**DESCRIPTION OF THE TASK:** Render the listing from the line with "Expand 库存管理 sidebar section" up to and including the line with "click(57, 293)" as a numbered list, leaving out blank lines.

**SUPPLIED RECORDS:**
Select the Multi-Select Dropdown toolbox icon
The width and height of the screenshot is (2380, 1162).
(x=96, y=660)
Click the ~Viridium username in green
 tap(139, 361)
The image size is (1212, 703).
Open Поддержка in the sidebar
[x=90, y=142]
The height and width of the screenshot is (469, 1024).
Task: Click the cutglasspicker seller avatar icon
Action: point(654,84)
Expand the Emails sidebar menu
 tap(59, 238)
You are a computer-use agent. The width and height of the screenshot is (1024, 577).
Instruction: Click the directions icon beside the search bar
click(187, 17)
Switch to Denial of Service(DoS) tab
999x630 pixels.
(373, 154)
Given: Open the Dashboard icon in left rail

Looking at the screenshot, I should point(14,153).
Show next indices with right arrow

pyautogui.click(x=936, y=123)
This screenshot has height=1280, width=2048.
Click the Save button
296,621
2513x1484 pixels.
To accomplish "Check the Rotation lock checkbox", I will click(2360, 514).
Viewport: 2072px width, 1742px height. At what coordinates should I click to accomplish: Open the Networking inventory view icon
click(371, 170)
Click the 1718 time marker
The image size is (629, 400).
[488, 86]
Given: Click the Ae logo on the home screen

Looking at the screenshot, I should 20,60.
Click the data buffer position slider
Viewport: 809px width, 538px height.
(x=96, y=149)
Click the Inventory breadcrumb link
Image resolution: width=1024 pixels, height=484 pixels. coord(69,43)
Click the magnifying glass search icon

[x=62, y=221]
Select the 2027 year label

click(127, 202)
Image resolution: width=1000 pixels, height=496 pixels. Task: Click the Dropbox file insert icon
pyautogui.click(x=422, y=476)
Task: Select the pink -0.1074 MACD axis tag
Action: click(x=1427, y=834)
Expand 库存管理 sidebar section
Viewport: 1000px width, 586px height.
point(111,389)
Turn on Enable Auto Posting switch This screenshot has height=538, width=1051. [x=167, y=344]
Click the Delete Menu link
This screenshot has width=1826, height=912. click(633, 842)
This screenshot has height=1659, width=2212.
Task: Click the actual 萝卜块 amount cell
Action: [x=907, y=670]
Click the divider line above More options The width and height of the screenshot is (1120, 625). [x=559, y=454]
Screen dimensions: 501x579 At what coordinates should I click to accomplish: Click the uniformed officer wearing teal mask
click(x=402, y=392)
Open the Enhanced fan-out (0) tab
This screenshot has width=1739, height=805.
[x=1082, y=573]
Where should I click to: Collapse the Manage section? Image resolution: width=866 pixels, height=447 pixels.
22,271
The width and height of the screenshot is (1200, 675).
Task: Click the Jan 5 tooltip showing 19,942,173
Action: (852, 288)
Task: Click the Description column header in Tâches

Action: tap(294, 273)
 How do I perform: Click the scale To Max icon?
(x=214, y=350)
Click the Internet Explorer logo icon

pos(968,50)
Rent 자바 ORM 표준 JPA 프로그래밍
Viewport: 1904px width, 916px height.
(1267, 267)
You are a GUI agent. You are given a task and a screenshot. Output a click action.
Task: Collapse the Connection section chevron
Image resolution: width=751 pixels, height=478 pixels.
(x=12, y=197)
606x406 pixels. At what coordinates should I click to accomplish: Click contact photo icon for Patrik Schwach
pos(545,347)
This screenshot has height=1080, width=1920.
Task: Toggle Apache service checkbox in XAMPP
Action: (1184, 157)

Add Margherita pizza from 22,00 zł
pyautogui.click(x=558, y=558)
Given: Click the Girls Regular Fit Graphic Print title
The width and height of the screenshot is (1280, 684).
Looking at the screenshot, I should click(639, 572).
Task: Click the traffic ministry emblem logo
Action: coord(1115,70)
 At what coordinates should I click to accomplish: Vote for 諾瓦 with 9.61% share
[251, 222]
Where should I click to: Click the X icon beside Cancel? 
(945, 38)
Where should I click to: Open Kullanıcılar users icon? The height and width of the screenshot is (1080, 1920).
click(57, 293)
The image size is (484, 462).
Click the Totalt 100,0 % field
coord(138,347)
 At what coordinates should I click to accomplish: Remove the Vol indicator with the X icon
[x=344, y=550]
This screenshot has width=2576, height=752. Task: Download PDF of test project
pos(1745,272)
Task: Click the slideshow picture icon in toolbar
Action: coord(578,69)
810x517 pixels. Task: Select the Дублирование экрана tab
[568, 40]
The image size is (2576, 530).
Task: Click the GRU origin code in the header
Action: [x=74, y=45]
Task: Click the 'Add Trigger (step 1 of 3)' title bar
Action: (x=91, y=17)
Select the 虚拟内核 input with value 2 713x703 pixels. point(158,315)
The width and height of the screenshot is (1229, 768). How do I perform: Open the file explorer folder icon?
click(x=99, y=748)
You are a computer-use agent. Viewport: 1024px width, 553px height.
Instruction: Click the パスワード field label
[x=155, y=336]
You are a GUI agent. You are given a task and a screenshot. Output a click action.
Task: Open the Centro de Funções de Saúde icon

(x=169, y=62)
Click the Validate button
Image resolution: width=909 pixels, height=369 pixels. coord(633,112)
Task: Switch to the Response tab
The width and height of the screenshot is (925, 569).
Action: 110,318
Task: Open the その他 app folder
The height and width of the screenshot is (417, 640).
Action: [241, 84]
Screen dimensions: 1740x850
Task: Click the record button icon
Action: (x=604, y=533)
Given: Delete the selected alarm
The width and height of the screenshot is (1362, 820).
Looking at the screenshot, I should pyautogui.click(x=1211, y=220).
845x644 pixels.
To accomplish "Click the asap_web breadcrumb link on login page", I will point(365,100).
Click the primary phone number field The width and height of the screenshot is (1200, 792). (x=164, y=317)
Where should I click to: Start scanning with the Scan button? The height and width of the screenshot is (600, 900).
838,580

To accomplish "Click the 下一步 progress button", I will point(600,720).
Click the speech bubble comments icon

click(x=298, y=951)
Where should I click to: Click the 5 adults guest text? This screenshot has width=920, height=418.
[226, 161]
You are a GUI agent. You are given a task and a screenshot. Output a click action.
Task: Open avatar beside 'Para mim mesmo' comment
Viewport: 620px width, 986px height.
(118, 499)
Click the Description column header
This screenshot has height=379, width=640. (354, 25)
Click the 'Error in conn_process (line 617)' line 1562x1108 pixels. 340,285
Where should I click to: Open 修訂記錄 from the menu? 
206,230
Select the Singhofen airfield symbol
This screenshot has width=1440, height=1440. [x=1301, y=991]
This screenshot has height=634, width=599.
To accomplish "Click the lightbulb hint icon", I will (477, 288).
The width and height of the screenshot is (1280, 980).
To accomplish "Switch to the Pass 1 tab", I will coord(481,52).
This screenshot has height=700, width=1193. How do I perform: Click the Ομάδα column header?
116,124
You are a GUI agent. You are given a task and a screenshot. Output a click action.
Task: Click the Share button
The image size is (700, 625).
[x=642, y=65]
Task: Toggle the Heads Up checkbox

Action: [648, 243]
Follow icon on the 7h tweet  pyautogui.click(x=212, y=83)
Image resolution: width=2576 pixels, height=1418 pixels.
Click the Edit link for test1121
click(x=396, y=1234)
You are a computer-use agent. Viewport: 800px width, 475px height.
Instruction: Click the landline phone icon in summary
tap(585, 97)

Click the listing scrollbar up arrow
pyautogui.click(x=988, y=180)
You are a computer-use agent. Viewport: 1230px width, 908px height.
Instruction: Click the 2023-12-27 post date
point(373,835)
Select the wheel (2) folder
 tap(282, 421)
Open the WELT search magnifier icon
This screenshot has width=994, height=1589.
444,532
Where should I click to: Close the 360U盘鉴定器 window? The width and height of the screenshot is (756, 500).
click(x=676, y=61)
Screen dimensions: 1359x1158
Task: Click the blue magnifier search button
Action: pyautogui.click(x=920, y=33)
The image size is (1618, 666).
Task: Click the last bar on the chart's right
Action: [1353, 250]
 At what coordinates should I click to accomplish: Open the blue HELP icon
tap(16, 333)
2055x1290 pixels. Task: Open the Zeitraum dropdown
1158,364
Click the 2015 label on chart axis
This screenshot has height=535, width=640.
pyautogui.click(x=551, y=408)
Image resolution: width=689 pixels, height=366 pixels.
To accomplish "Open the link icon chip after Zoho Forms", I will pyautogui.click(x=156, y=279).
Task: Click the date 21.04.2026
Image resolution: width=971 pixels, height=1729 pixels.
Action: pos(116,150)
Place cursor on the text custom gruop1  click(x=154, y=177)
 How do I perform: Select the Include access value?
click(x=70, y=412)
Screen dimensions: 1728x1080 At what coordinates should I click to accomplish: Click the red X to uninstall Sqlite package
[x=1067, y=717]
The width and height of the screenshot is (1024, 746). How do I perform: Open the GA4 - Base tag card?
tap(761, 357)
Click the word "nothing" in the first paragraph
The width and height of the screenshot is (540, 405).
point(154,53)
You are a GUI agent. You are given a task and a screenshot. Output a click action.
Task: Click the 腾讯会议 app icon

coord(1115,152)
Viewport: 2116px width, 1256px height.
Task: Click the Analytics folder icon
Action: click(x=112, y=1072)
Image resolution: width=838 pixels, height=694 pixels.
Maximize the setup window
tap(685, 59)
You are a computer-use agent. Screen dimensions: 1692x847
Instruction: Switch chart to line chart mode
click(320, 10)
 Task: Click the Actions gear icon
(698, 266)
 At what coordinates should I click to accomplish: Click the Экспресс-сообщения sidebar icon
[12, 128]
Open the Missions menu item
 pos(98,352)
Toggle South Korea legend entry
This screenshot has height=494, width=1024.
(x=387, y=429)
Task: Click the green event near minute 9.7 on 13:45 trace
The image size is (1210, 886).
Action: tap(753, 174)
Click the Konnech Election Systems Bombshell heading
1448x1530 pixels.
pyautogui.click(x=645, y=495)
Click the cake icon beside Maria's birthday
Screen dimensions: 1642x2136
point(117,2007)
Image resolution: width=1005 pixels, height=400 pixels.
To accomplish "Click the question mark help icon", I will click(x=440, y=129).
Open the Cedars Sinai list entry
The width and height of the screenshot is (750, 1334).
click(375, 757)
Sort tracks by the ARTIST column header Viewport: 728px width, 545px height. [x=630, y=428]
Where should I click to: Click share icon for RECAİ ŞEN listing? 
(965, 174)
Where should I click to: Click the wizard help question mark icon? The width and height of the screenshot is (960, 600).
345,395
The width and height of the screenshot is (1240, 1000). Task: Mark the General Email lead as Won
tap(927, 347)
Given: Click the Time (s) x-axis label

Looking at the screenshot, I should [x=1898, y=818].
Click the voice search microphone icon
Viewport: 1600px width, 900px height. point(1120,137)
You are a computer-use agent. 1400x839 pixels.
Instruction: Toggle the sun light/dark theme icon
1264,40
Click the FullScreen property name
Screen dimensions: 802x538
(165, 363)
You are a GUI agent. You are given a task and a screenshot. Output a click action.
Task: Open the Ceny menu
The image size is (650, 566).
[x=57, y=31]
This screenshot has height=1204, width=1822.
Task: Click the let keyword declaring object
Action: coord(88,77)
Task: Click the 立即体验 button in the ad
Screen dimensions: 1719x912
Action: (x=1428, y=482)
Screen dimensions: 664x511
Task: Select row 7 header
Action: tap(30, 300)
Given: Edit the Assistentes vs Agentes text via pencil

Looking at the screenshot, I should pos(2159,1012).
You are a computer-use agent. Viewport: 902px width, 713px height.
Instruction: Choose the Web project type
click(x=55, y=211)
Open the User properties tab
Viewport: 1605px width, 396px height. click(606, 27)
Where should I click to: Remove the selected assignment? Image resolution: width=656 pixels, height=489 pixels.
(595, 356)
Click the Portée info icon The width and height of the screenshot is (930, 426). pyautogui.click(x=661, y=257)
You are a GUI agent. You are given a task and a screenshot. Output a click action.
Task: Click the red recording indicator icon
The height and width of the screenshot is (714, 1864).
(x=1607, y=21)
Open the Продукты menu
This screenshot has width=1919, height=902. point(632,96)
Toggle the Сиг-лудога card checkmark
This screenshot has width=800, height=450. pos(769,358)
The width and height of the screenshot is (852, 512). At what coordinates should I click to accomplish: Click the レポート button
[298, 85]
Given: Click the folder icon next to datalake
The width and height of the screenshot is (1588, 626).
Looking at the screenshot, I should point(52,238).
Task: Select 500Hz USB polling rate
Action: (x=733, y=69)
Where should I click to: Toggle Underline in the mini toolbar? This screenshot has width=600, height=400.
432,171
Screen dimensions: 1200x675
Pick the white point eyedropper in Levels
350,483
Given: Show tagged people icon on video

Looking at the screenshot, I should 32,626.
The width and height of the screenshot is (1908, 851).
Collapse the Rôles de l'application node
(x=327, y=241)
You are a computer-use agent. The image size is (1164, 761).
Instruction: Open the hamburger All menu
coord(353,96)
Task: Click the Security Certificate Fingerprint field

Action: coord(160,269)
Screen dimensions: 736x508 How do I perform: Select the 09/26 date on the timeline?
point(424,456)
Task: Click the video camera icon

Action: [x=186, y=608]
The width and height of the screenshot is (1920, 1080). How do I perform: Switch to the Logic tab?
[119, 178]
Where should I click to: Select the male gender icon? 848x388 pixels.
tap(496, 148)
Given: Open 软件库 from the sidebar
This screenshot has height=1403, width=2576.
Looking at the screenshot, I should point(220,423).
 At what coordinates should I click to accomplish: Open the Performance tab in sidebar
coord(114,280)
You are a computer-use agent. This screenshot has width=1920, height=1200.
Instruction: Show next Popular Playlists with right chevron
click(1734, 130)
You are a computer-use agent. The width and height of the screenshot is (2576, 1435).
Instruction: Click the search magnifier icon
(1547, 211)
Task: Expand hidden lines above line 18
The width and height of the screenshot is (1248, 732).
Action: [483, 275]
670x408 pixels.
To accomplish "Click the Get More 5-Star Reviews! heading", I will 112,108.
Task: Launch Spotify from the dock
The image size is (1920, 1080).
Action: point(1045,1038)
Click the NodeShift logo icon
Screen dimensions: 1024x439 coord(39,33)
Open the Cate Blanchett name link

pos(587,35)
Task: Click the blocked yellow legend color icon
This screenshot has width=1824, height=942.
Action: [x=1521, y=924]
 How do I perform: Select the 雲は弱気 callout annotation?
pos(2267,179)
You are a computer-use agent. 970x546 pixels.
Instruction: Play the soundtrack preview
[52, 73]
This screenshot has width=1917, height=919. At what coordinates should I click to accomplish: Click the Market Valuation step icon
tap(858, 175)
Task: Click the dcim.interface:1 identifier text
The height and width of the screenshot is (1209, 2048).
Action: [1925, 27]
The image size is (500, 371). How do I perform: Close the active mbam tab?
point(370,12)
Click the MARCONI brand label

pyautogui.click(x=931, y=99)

**CORRECT RESULT:**
1. Expand 库存管理 sidebar section
2. Viewport: 1000px width, 586px height.
3. point(111,389)
4. Turn on Enable Auto Posting switch This screenshot has height=538, width=1051. [x=167, y=344]
5. Click the Delete Menu link
6. This screenshot has width=1826, height=912. click(633, 842)
7. This screenshot has height=1659, width=2212.
8. Task: Click the actual 萝卜块 amount cell
9. Action: [x=907, y=670]
10. Click the divider line above More options The width and height of the screenshot is (1120, 625). [x=559, y=454]
11. Screen dimensions: 501x579 At what coordinates should I click to accomplish: Click the uniformed officer wearing teal mask
12. click(x=402, y=392)
13. Open the Enhanced fan-out (0) tab
14. This screenshot has width=1739, height=805.
15. [x=1082, y=573]
16. Where should I click to: Collapse the Manage section? Image resolution: width=866 pixels, height=447 pixels.
17. 22,271
18. The width and height of the screenshot is (1200, 675).
19. Task: Click the Jan 5 tooltip showing 19,942,173
20. Action: (852, 288)
21. Task: Click the Description column header in Tâches
22. Action: tap(294, 273)
23.  How do I perform: Click the scale To Max icon?
24. (x=214, y=350)
25. Click the Internet Explorer logo icon
26. pos(968,50)
27. Rent 자바 ORM 표준 JPA 프로그래밍
28. Viewport: 1904px width, 916px height.
29. (1267, 267)
30. You are a GUI agent. You are given a task and a screenshot. Output a click action.
31. Task: Collapse the Connection section chevron
32. Image resolution: width=751 pixels, height=478 pixels.
33. (x=12, y=197)
34. 606x406 pixels. At what coordinates should I click to accomplish: Click contact photo icon for Patrik Schwach
35. pos(545,347)
36. This screenshot has height=1080, width=1920.
37. Task: Toggle Apache service checkbox in XAMPP
38. Action: (1184, 157)
39. Add Margherita pizza from 22,00 zł
40. pyautogui.click(x=558, y=558)
41. Given: Click the Girls Regular Fit Graphic Print title
42. The width and height of the screenshot is (1280, 684).
43. Looking at the screenshot, I should click(639, 572).
44. Task: Click the traffic ministry emblem logo
45. Action: coord(1115,70)
46.  At what coordinates should I click to accomplish: Vote for 諾瓦 with 9.61% share
47. [251, 222]
48. Where should I click to: Click the X icon beside Cancel? 
49. (945, 38)
50. Where should I click to: Open Kullanıcılar users icon? The height and width of the screenshot is (1080, 1920).
51. click(57, 293)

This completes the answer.